Segundo peritos digitais, detalhes como sincronia labial, movimento dos olhos e textura da pele são pistas fundamentais para reconhecer vídeos manipulados por IA. Erros comuns em deepfakes incluem borrões na região da boca, falhas no movimento labial e cadência mecânica das pálpebras, já que humanos piscam de forma irregular. Também podem ser notadas peles “perfeitas” demais e sombras estáticas no rosto.
Além disso, a respiração artificial pode denunciar um vídeo falso. É recomendado que o eleitor preste atenção a pausas desajeitadas para fôlego ou à ausência dessas pausas em frases longas. Esses rastros técnicos são sinais de montagem que, mesmo com o avanço tecnológico, ainda não passam despercebidos.

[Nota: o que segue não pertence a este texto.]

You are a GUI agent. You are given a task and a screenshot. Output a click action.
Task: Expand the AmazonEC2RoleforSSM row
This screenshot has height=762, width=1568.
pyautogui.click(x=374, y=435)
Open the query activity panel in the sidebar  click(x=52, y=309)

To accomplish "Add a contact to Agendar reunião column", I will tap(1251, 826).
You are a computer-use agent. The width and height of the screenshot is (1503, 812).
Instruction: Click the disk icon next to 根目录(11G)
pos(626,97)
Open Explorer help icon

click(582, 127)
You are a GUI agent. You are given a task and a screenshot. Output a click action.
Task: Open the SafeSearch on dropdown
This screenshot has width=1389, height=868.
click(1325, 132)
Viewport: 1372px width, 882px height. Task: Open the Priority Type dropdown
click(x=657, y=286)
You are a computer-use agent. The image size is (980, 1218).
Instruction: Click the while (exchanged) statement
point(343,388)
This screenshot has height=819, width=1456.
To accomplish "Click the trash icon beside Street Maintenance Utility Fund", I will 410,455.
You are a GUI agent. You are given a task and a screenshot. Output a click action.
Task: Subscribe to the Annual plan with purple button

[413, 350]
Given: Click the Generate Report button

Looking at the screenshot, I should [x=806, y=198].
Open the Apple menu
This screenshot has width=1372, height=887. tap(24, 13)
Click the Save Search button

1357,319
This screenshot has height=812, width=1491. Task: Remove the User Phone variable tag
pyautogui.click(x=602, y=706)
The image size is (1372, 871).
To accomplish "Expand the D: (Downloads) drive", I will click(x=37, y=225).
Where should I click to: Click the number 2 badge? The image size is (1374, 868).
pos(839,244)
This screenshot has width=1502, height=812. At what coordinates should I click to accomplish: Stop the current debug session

A legislação determina que qualquer conteúdo produzido ou manipulado por IA deve ter o rótulo “Conteúdo fabricado ou manipulado”. Além disso, edições com ferramentas de IA são proibidas nas 48 horas que precedem a votação, reforçando os mecanismos de proteção à integridade do processo eleitoral.
Caso encontre material suspeito, o eleitor deve evitar o compartilhamento e realizar denúncias por canais oficiais do TSE, como o aplicativo Pardal e o portal Fato ou Boato. O objetivo é combater a propagação de informações falsas e garantir a lisura da eleição.